As I stand on the doorstep of my home in Inge Street I can look across the road and see the door of Number One Inge Street. This is where the Holyoake Family lived. The son, George, was born in 1817 so he was 25 years old when I was born, but he had already moved away, having married Eleanor.
He was well educated, having attended what was called a “dame school”. He had been taught to be a tinsmith, by his father who seemed to have his own business. At eighteen he began attending lectures at the Birmingham Mechanics’ Institute, where he discovered the socialist writings of Robert Owen and eventually became an assistant lecturer. George had radical views that he probably got from his mother and although he wanted to be a teacher he was prevented from doing so because he was a self-proclaimed socialist, at the time when this was frowned upon.

In 1842, Holyoake became the last person in Britain to be convicted for blasphemy in a public lecture, held in Cheltenham. He underwent six months’ imprisonment
George went on to become a leading light in the Co-operative movement and he also campaigned for the removal of the “newspaper tax” which was perceived as a “tax on knowledge”.
He also coined the term “jingoism” in a letter to the Daily News in 1878, referring to the patriotic song “By Jingo” by G. W. Hunt. He died at the age of 89.
When he was in his 70s he cast his mind back to the scene that greeted him each day as a teenager when he stepped onto the pavement in Inge Street and looked to his left across Hurst Street.
This is what he wrote:
“Before our door where I was born stood, on the opposite side, a considerable clump of well-grown trees, amid which was a hatter’s working shop.
On the adjacent corner of Hurst Street stood the Fox Tavern, as it stands now; but then the sign has been newly painted by a one-armed, short, quick-stepping, nervous-faced, dapper artist; and a very wonderful fox it seemed to me ……
Below the Fox Tavern was a ‘Green’; at the bottom was a garden belonging to a house with a gateway where one of my father’s sisters lived.

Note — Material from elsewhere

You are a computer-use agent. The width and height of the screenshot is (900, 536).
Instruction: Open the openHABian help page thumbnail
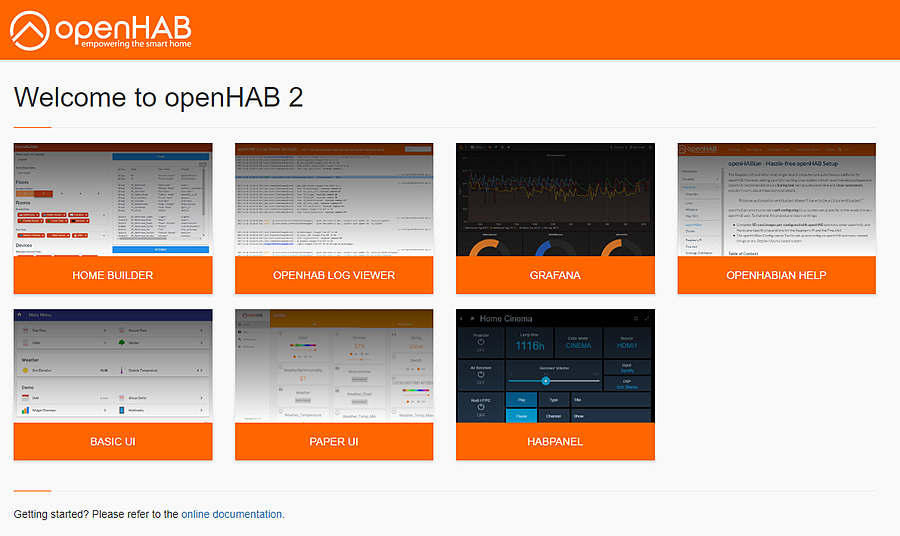tap(776, 199)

The garden fence was not a dead wall, but a low wood paling, through which the children could see the flowers in the garden. From the end of Inge Street the trees of the parsonage ground made a small wood before us, and apparently in their midst, but really beyond them arose the spire of the ‘Old Church’, as we called St Martin’s.
On summer afternoons and moonlight nights the church spire, rising above the nestling trees, presented an aspect of a verdant village church in the midst of the busy workshop town.
Down through the ‘Green” the way led to Lady Well Walk, where more gardens lay and the well was wide clear and deep.”
By the time this was written much of what George Holyoake remembered had gone, to be replaced by more courts of small houses, shops and factories. With the exception, of course, of the Fox Tavern (thank goodness) and the spire of St Martins.